▶ **TASK DESCRIPTION**
Every line of the listing that contains the word "agent" is to be copied out.

####################

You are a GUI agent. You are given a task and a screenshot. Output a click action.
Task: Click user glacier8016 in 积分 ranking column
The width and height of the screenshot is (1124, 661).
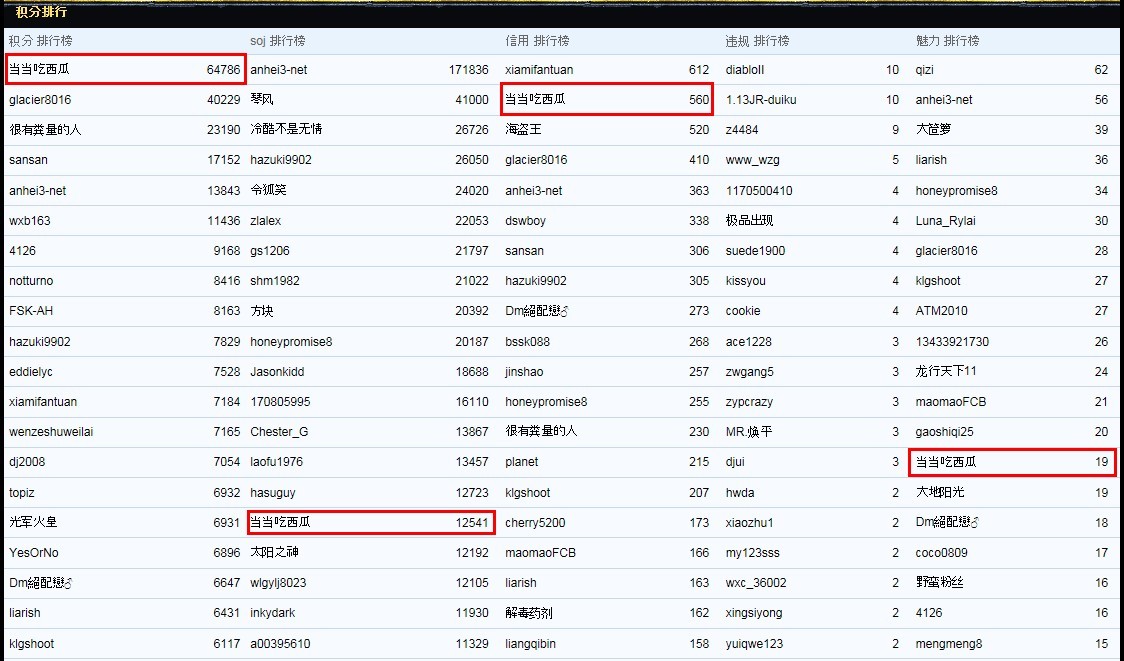[x=40, y=100]
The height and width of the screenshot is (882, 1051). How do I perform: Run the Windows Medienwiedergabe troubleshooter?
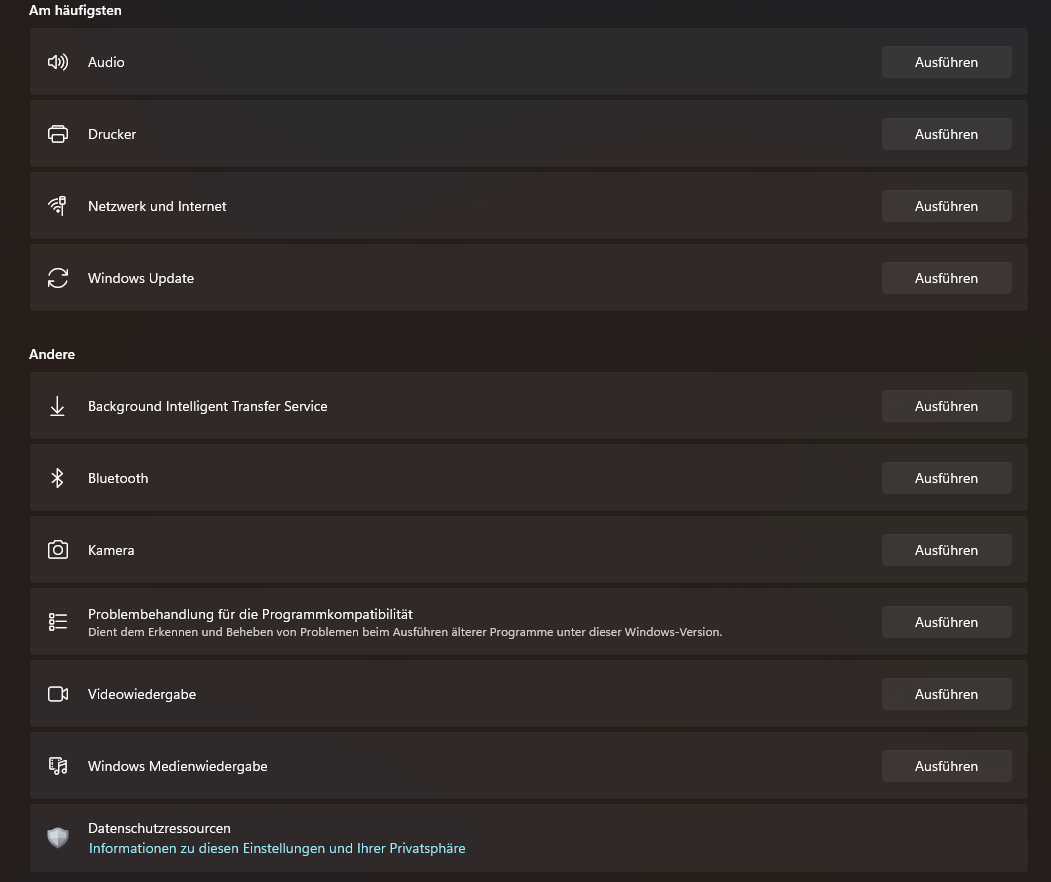tap(946, 766)

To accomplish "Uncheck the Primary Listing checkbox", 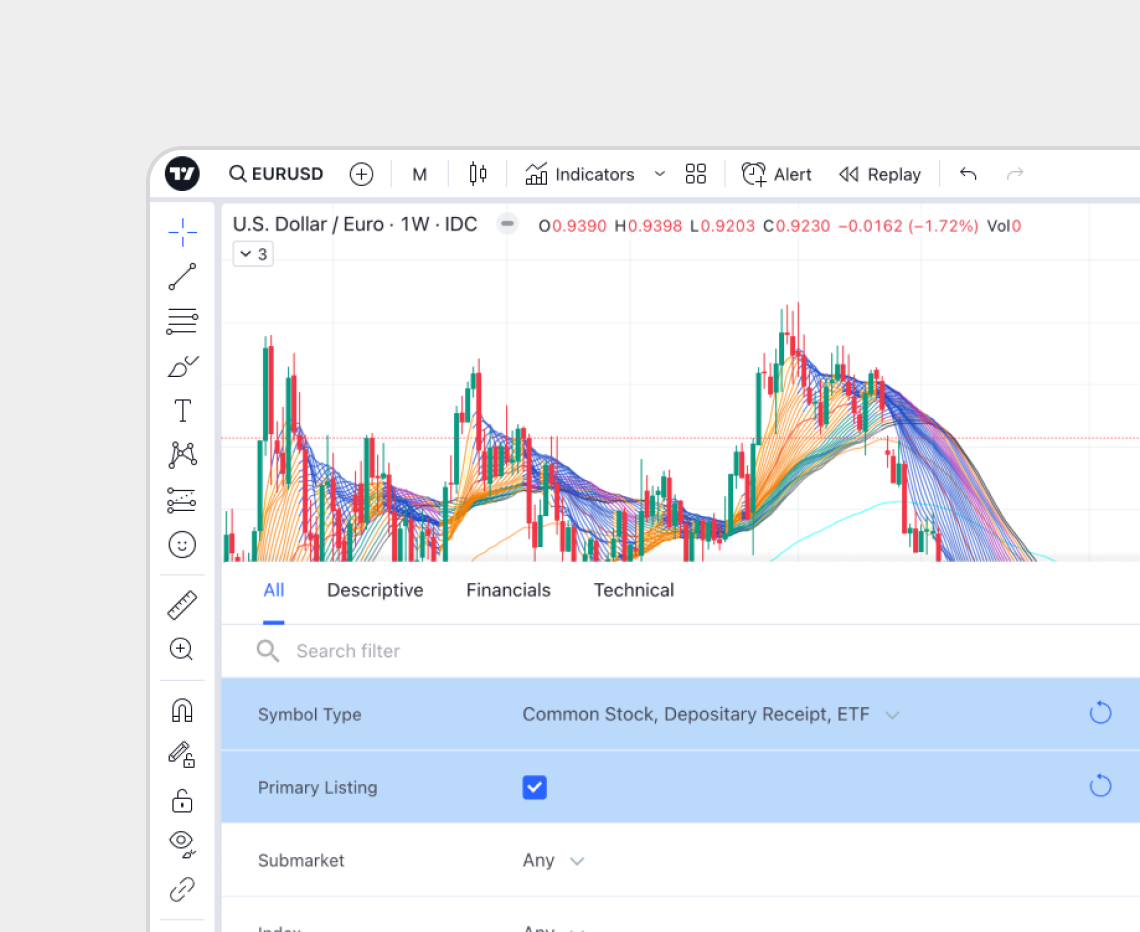I will pyautogui.click(x=534, y=787).
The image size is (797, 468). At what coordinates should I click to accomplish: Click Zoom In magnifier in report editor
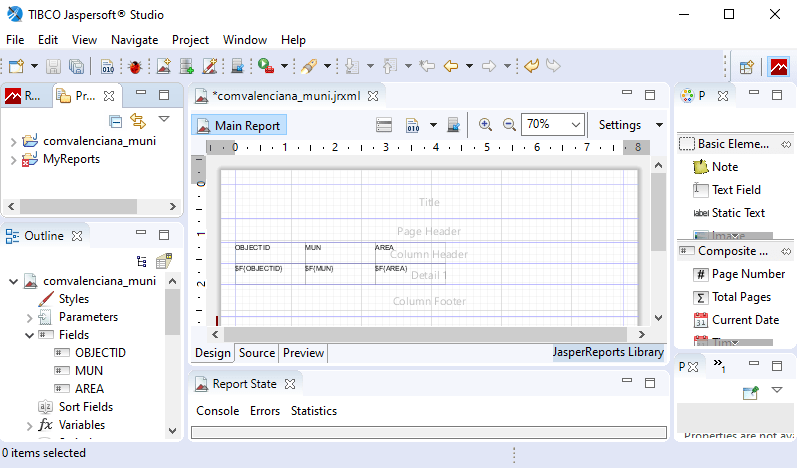point(485,125)
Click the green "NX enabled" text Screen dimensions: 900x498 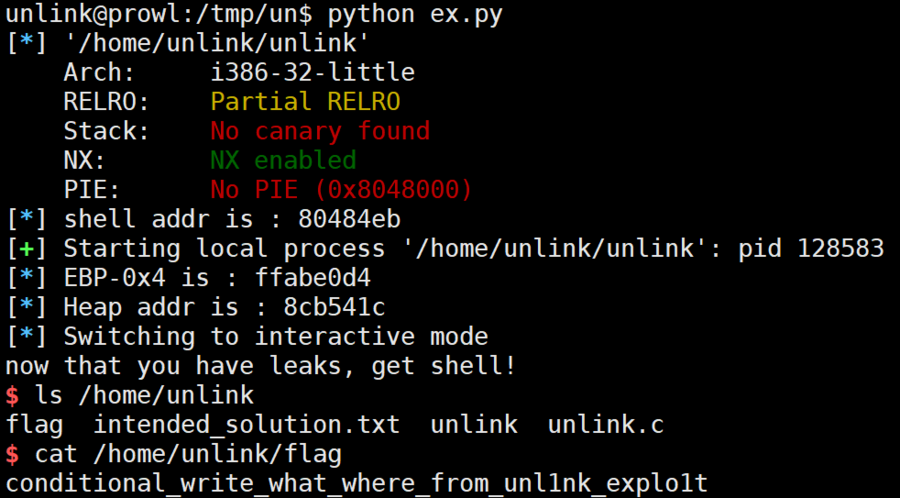point(283,160)
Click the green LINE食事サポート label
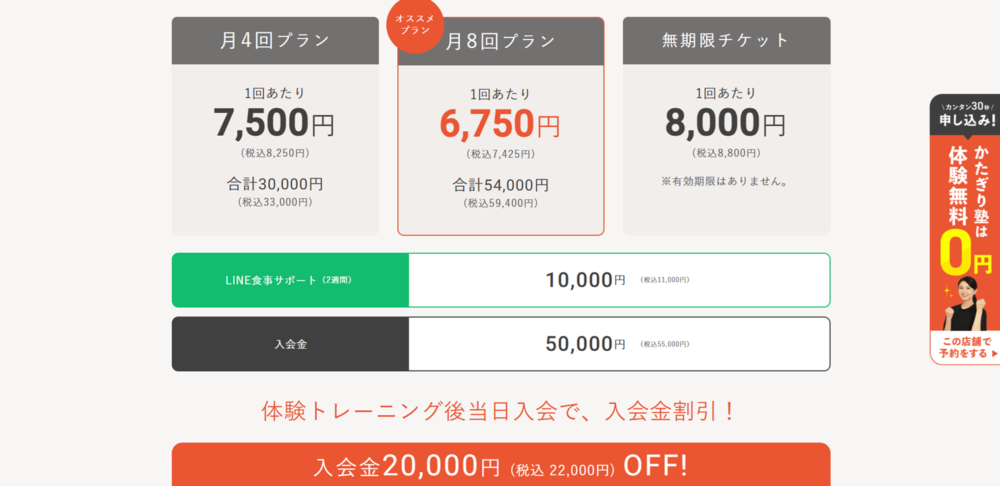This screenshot has width=1000, height=486. pos(290,280)
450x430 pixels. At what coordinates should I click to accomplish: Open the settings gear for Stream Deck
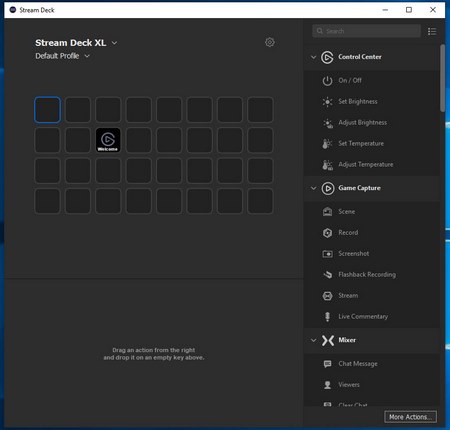[x=270, y=42]
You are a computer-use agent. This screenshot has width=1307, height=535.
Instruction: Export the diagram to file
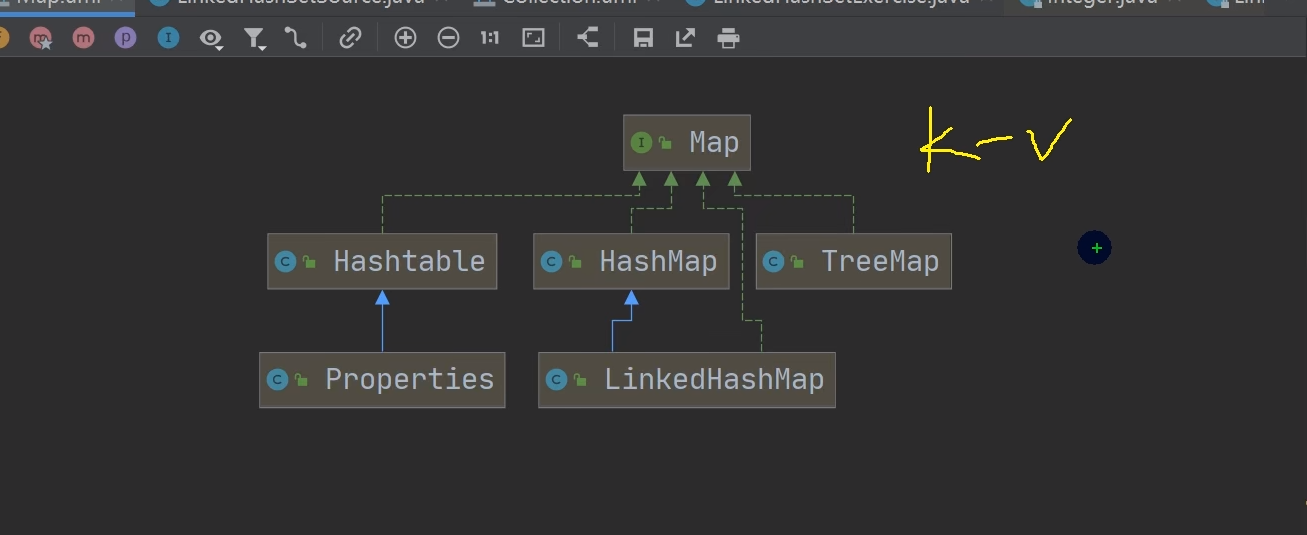click(x=685, y=39)
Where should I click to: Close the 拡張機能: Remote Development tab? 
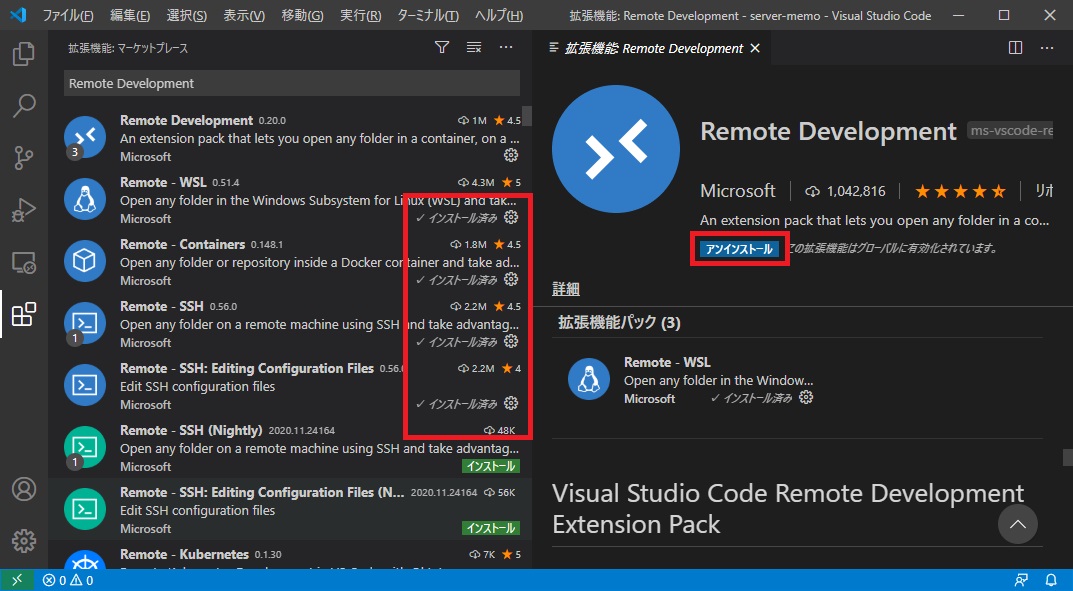755,49
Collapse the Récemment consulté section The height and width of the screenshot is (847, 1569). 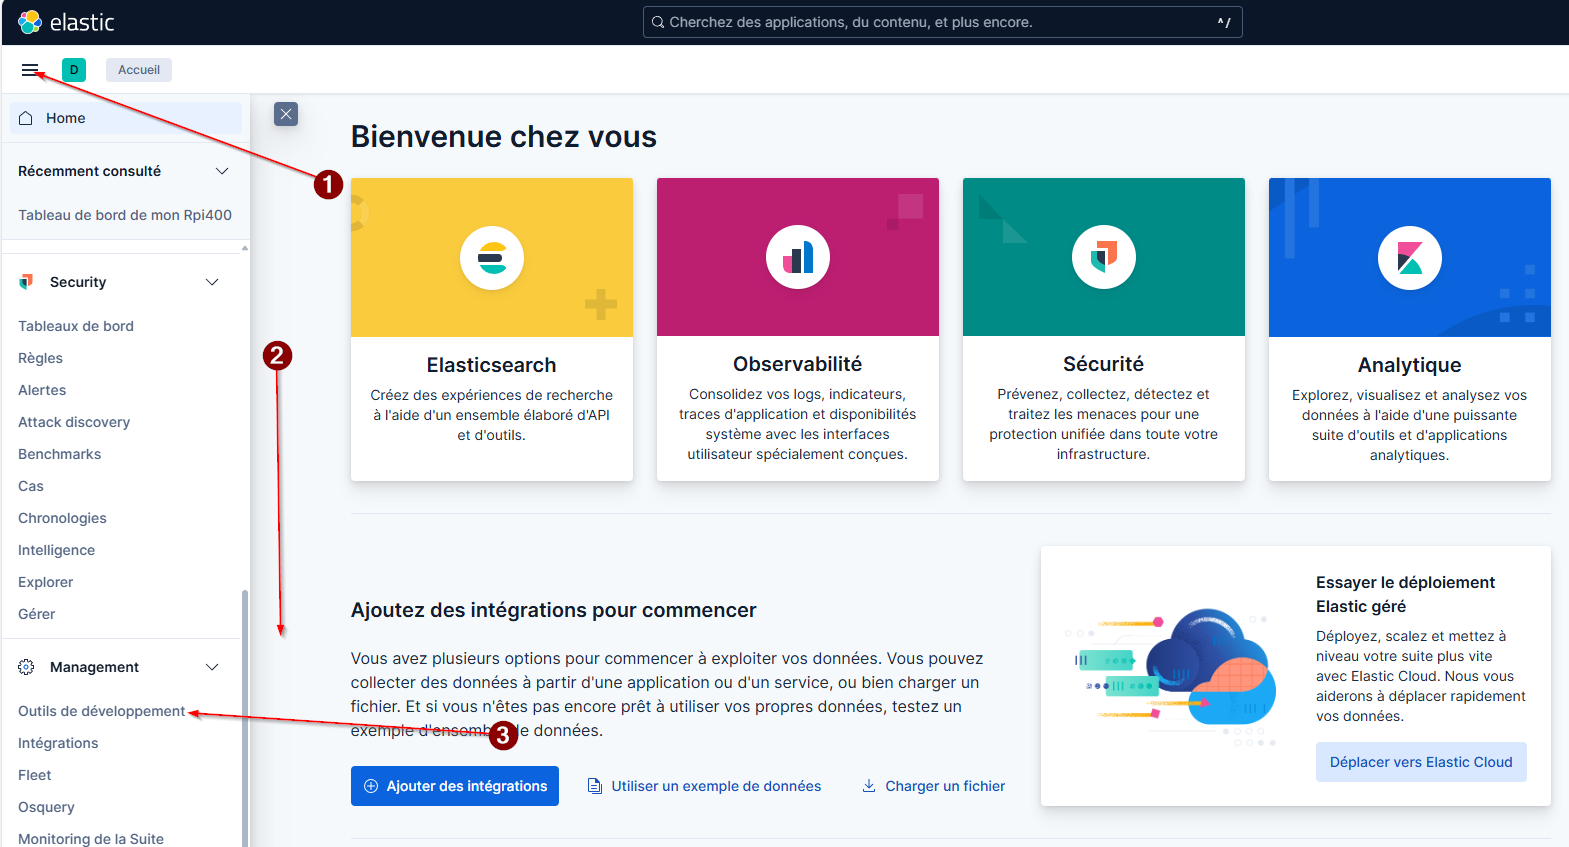tap(222, 171)
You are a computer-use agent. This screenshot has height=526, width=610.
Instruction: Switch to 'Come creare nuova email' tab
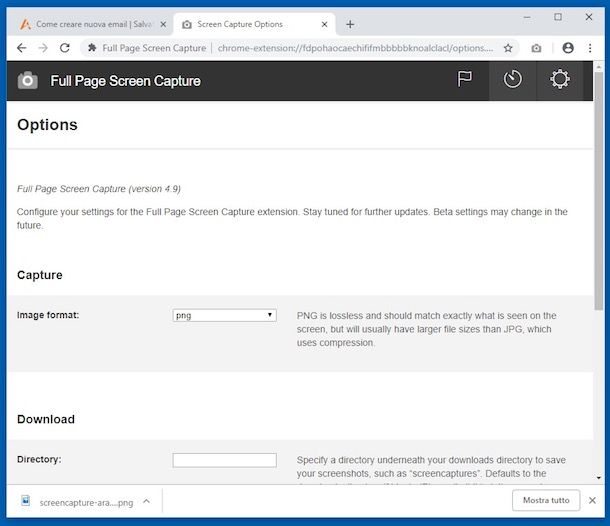[90, 24]
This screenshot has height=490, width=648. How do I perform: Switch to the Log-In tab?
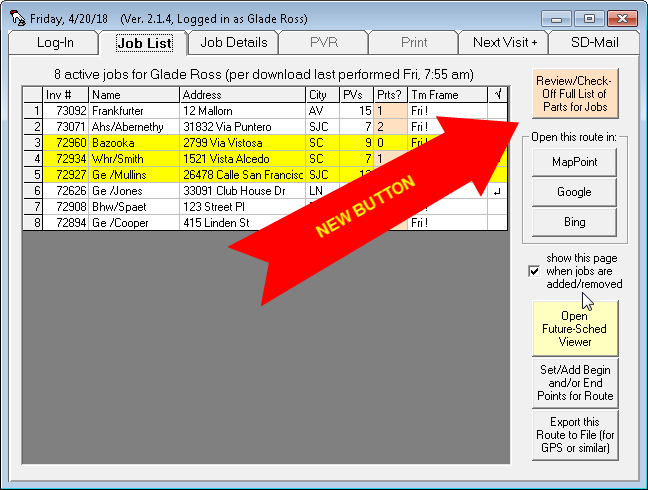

####################

▶ **REPLY**
You are a GUI agent. You are given a task and a screenshot. Output a click action.
You are a computer-use agent. This screenshot has width=1307, height=535.
You are a computer-use agent. This screenshot has height=526, width=610.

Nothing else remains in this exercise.